= Work instructions =
(a) In the forum excerpt, which train did the writer have to wait for after finding the 21:37 cancelled?
(b) Resume the forum excerpt, picking up right after its final sentence about the train carriage.

= Excerpt =
Segment Open

Opened up my package from the 'zon and the book I had purchased had a yellow post-it with "P18" affixed to the front cover.

The book is Dash Shaw's "Unclothed Man..." You need this.
He's only trying to be what following how his dreams make you wanna be, man!

Roger Godpleton

He's only trying to be what following how his dreams make you wanna be, man!

Noisybast

Dan Dare will return for a new adventure soon, Earthlets!

Rog69

My oldest daughter decided that she would wake everybody up about once every hour last night and make unreasonable demands for drinks and food and for the witches and various other supernatural creatures to be removed from her room.

She then decided that 5.30 AM was a good time to get up and drag me downstairs and make me watch Spongebob. Naturally all this has made us both tired, uncooperative and stroppy and an absolute joy to be with.

COMMANDO FORCES

#3071
After I left Peter Wolf at Victoria I went to see what platform the 21:37 train back home was on, only to find that it was cancelled, so I had to wait for the 22:07. No big deal I thought but the worst was still to come.

I relaxed on a seat as the carriage filled up with quite a few people. I had a look round and saw it was an average bunch of people. This was until we stopped at Bromley, when the drunks and partygoers joined us.

Anyway, three girls sat one row down and across from me, all dolled up and heading to Maidstone for the nightlife. They happily chatted away and then the shits came into the carriage, three loud twats trying to pick the girls up with the strangest method I had ever heard. Whilst they were doing this I noticed that they had clocked my badge on the troop rugby top I was wearing, so they knew what I was!

I sat there while the drunks became more and more disgusting with their chosen phrases and words used. Let's just say I thought it was well out of order and the girls just giggled away but looked a bit nervous (these lads were probably early 20's). I was wondering if yet again I would have to intervene and all hell would kick off.

All of a sudden the two ladies in front of me (I didn't even know anyone was there) asked them to stop their foul tirade in a polite manner. The comeback was unbelievable "Why don't you fuck off down there you stupid c**ts" followed by even louder and more crude suggestions.

At this stage I was thinking, fucking hell John you are gonna have to intervene and sod what might happen. If it all kicks off then surely the rest of the blokes in the carriage will help out. I knew that the two ladies must have wondered why no one else was helping them out as it was horrible.

Segment Closed

= Entries provided =
Segment Open

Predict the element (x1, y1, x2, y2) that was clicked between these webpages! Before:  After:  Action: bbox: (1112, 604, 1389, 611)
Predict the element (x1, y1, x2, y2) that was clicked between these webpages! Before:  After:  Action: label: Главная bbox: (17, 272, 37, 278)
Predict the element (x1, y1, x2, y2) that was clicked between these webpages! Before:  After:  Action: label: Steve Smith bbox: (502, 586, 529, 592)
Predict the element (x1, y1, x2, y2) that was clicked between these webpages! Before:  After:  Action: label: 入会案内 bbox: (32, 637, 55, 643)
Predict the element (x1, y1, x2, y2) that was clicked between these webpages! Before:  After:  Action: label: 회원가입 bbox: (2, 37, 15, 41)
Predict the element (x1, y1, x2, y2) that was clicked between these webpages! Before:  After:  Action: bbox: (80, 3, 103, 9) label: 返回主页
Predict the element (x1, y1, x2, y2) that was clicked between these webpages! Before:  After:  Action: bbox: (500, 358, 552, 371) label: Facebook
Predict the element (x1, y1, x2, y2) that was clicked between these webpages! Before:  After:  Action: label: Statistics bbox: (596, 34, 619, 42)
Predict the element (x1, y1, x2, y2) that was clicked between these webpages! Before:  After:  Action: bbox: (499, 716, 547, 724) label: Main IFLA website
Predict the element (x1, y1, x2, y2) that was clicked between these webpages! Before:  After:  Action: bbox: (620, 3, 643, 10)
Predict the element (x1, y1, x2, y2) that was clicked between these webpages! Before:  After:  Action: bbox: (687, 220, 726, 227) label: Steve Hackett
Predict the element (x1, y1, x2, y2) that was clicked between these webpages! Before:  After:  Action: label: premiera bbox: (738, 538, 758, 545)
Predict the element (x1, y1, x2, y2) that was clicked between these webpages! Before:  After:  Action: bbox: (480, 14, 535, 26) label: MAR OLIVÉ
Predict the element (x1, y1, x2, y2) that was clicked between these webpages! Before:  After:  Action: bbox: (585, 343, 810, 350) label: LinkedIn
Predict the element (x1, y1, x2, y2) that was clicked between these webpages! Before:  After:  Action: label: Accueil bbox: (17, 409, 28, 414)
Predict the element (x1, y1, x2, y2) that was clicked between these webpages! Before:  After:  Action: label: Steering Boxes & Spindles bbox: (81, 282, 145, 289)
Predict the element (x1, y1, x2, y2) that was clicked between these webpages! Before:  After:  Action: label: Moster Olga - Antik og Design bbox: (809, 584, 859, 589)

Segment Closed

= Responses to the tasks =
(a) The 22:07.

(b)
Bollocks! I stood up and said something along the lines of "Oi, come on now, you're not in a train full of men only. These two ladies have asked you to stop and only after quite a long time of foul and abusive language. There's no need for it!"

Here it comes I thought, get ready for the abuse followed by the fight but no I was stunned.
"Sorry mate, you're right, we'll stop it"  :o :o :o :o :o :o

The two ladies turned around and thanked me, as I was wondering what shit would happen as we bloody well all got off at Maidstone. Amazingly nothing happened and I went home with a smile on my face.

BUT, yet again I have felt obliged to step in when many others have done nothing. I tell you, this is the way I am gonna leave this mortal coil  ::)


vzzbux

Good on you CF.
I think that the past 10 years has given the armed forces renewed respect amongst the younger generation. There cant be many youth's that haven't had friends/family currently or recently in the forces and there are so many who have been maimed, which the media should concentrate more on but don't. It is a bad time at the moment and with the Black Watch supposedly on stand by for Lybia (another oil rich country) it can only get worse. [/Rant]





V
Drokking since 1972

Peace is a lie, there's only passion.
Through passion, I gain strength.
Through strength I gain power.
Through power, I gain victory.
Through victory, my chains are broken.

TordelBack

Good man, CF, if only there were more like you.  I was half expecting a re-run of the Lone-Gurkha-versus-40-Rapists incident, but I think it probably turned out for the best.